Items from a dataset
------------
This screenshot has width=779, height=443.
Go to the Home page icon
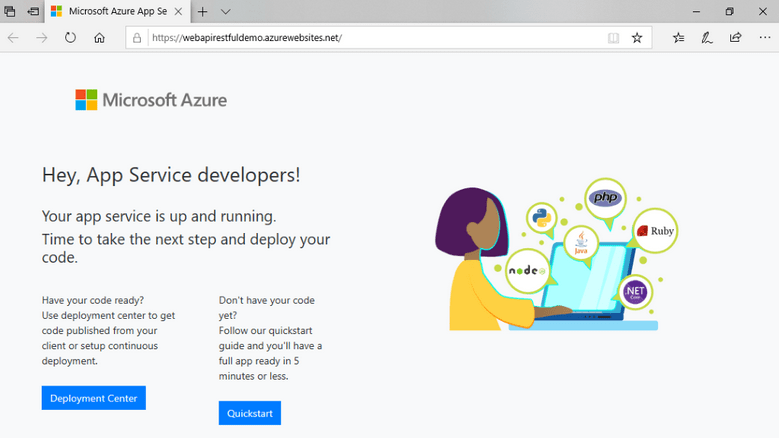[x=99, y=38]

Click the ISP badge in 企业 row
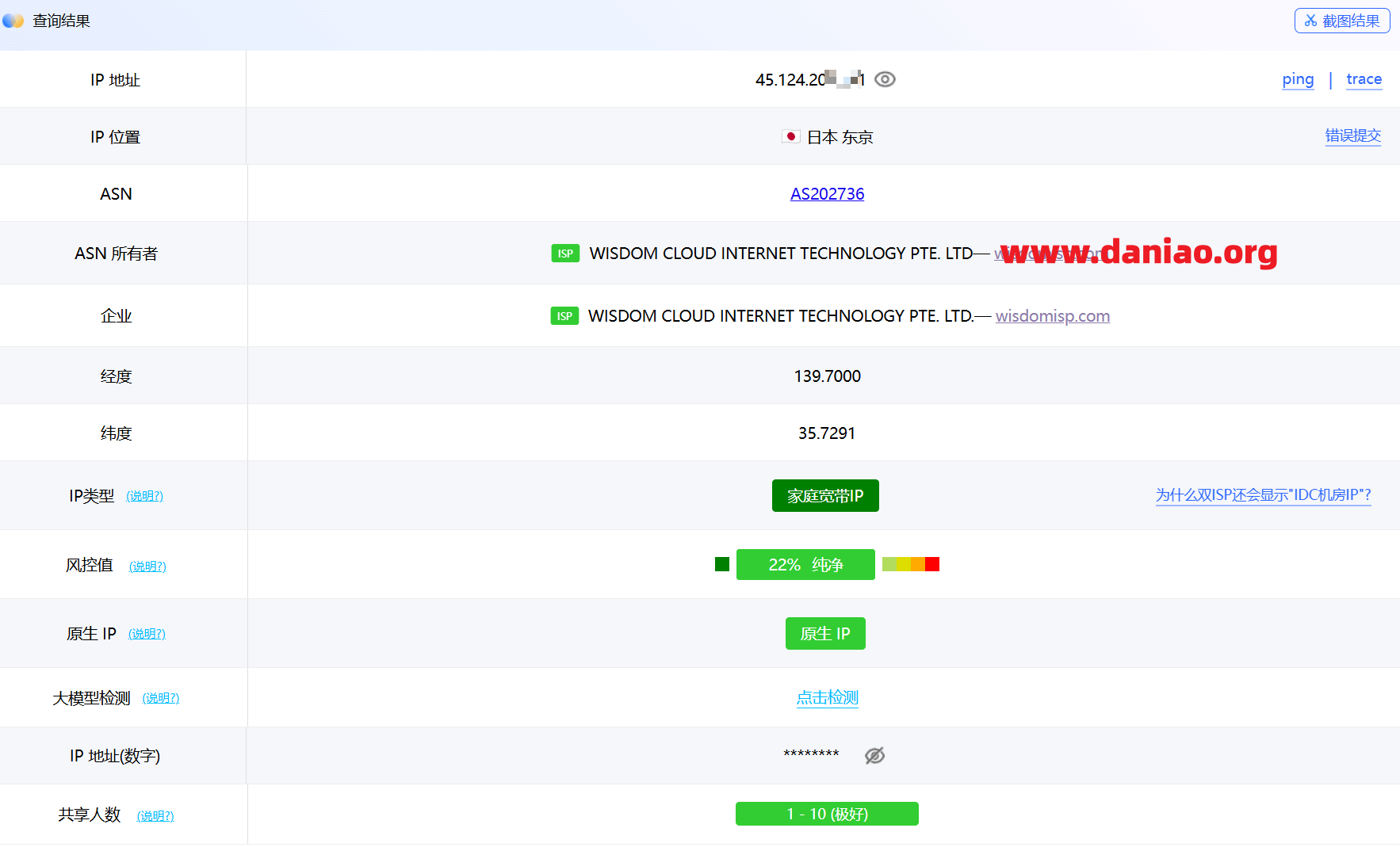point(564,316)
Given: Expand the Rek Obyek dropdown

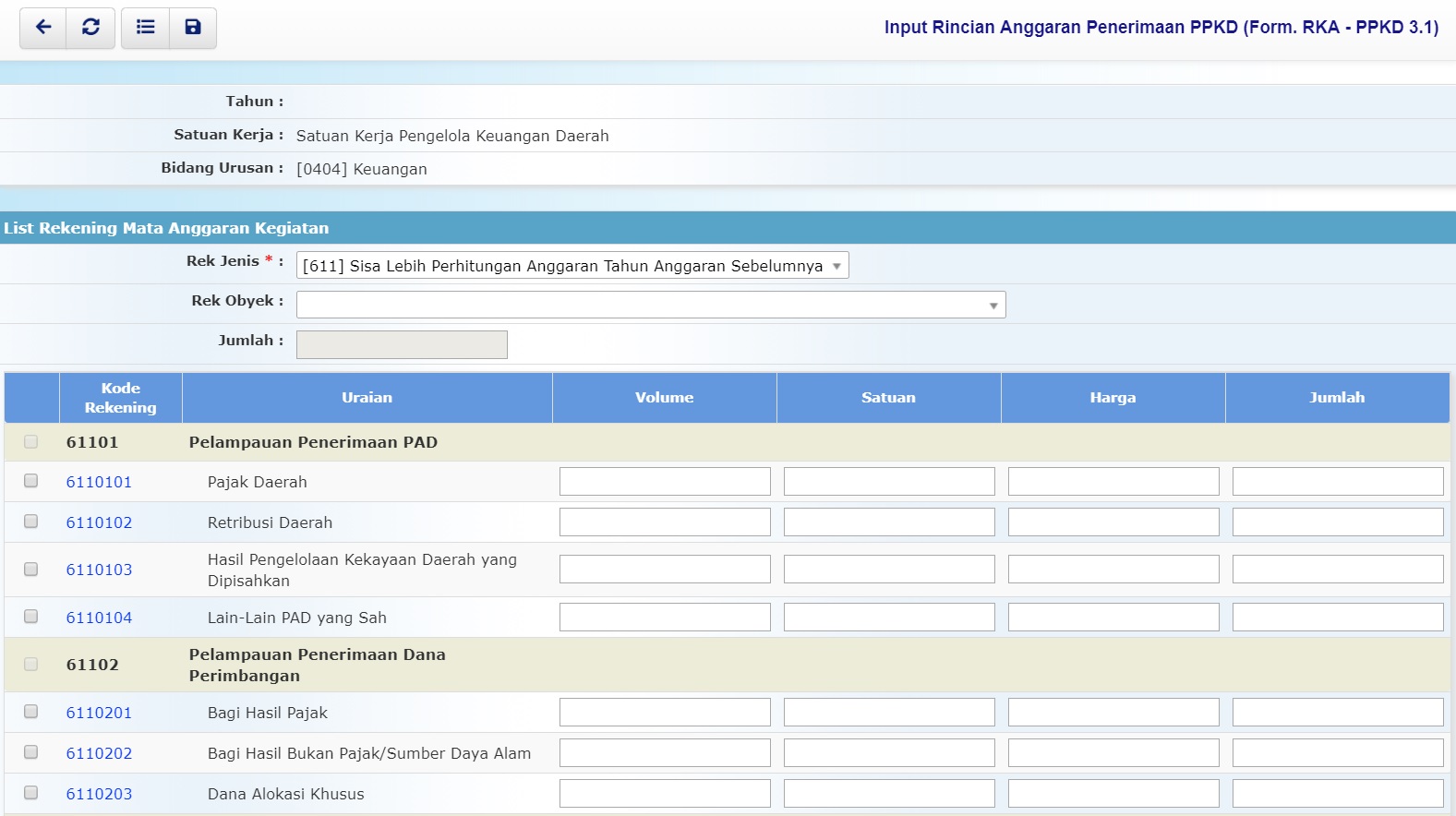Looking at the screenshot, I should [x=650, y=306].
------------
When you repeat the data, keep it exact and drop every picture.

- Task response:
This screenshot has width=779, height=443.
Go to the Home page icon
[x=99, y=38]

Click the ISP badge in 企业 row
point(564,316)
Given: Expand the Rek Obyek dropdown

Looking at the screenshot, I should [x=650, y=306].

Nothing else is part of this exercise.